Otherwise, carefully transact Vadim's advice and discreetly
carry an umbrella. You can use the tip to prod the most suitable
orifice if funds are delayed. If your manager misunderstands
their role and think they're a problem-solver or maybe
a dominatrix, you've lost the game. 

  | "It's called a shovel," said the Senior Wrangler. "I've seen
  | the gardeners use them. You stick the sharp end in the ground.
  | Then it gets a bit technical." -- Terry Pratchett, "Reaper Man"

> If you have a specific need, then it's important to cater to
> that need, and you might have to insist against deviation from
> best practice.

Paul Culmsee and K. Awati wrote a book-length screed about
best practices that I highly recommend, ISBN 1938908406.
Spoiler alert: they don't work.

> But if instead, all you have to worry about is AD
> remaining functional, and approximate correct timestamps on
> files and such, and users knowing the correct time to show up at
> meetings, then your need is much less strict.

Timestamp accuracy requirments are relative. AD's +/- 5 minutes
(based, I think on the Kerberos requirements for ticket expiry)
is the guard-rail of timekeeping. Maybe you didn't plunge off
the highway down the embankment but you're definitely not
driving within the lane. At the other end of the scale, when
systems have gone pear-shaped and 1 msec clock uncertainty has
sundered your ability to separate cause from effect, the cost
savings of having run a loose ship will melt away into the lake
of overtime, downtime, and lost sales. If you're lucky you can
force the bill onto the DBAs and developers who will mop up the
mess. Just don't sit with your backs to them.

> I hear people on this list referring to "unstable time source"
> and "false ticker." This is a valid concern, sort-of.
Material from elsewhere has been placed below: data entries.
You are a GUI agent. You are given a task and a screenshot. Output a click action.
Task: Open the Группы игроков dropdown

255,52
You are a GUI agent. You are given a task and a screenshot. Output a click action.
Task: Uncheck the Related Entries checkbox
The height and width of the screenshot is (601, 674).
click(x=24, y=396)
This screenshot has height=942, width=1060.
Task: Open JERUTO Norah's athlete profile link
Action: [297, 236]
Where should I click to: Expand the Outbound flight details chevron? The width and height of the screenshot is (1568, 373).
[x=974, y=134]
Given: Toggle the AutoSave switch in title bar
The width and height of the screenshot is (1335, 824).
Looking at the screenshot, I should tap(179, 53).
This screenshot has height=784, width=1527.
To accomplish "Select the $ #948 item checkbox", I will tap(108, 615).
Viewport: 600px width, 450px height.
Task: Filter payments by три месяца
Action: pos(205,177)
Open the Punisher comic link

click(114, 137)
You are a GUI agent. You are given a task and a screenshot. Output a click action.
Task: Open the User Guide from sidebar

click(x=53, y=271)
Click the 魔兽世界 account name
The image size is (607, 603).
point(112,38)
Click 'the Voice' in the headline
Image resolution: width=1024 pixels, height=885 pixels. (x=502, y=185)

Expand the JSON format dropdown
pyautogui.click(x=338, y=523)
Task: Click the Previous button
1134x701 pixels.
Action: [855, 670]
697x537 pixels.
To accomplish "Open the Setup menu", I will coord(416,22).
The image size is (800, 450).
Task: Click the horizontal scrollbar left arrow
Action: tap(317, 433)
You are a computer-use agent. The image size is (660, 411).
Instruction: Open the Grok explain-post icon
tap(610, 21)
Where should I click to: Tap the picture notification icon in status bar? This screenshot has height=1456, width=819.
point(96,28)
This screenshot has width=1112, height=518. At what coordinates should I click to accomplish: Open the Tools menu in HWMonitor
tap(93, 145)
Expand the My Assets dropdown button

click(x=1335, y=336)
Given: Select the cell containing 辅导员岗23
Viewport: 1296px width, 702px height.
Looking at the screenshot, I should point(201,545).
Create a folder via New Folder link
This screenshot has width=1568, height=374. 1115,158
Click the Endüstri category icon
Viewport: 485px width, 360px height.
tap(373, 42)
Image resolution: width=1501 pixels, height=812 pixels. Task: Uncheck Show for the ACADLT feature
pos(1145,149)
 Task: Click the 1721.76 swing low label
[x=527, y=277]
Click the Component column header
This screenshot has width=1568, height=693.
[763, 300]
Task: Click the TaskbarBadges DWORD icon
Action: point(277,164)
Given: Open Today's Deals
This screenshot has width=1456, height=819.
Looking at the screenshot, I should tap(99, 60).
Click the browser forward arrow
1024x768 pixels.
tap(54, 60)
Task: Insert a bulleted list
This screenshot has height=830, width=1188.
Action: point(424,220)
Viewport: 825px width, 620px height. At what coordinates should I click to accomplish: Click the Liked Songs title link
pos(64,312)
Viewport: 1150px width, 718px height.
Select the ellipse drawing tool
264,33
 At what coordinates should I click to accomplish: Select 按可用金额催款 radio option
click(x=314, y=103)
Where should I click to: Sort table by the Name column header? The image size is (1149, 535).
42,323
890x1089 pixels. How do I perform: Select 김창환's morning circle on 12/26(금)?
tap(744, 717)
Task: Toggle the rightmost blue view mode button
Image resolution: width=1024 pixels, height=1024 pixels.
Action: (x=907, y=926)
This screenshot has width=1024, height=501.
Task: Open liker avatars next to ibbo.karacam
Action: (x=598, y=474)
In
> reality, your guest machines are no better at tracking time than
> the VM time server is, so when there's any deviation between the
> client and your time server, it doesn't result in a false
> ticker. The way you get a false ticker is when you have
> configured several time servers, and some of them agree with
> each other by quorum, but there is an outlier. In that case, the
> clients still get the correct time, but the one outlier server
> needs to be corrected.

Break some canary server loose from the tyranny of accurate
timestamps and wait for the alarm. If alarms don't sound have
a talk with your PFY about the nature of systems, geometry,
causal chains, overtime, risk management, and so on, until one
day they come (metaphorically) running over waving a printout
saying "holy sh*t the clock on canary666 is way out of spec
how do we fix that?". Until that moment arrives keep 3 to 6
month's wages in highly liquid form. Single malt is good.

> There is something to be said for anecdotal evidence, when
> there's a lot of it. I've seen many dozens of environments where
> AD is run in virtual servers, which get their time from the
> internet (non-local stratum 2), and AD serves time to the
> clients on the LAN without noticeable problems. Sure the time
> may drift a few seconds in either direction, but again - unless
> you have a specific need, that's good enough for general use.

The key thing is to have very tight control over clocks within
the blast radius of your troubleshooting domain. One time the
above reasonable assumptions went wrong was when a junior SA
misconfigured a subdomain in a way that got hundreds of systems
pulling time from the first workstation to boot in the morning.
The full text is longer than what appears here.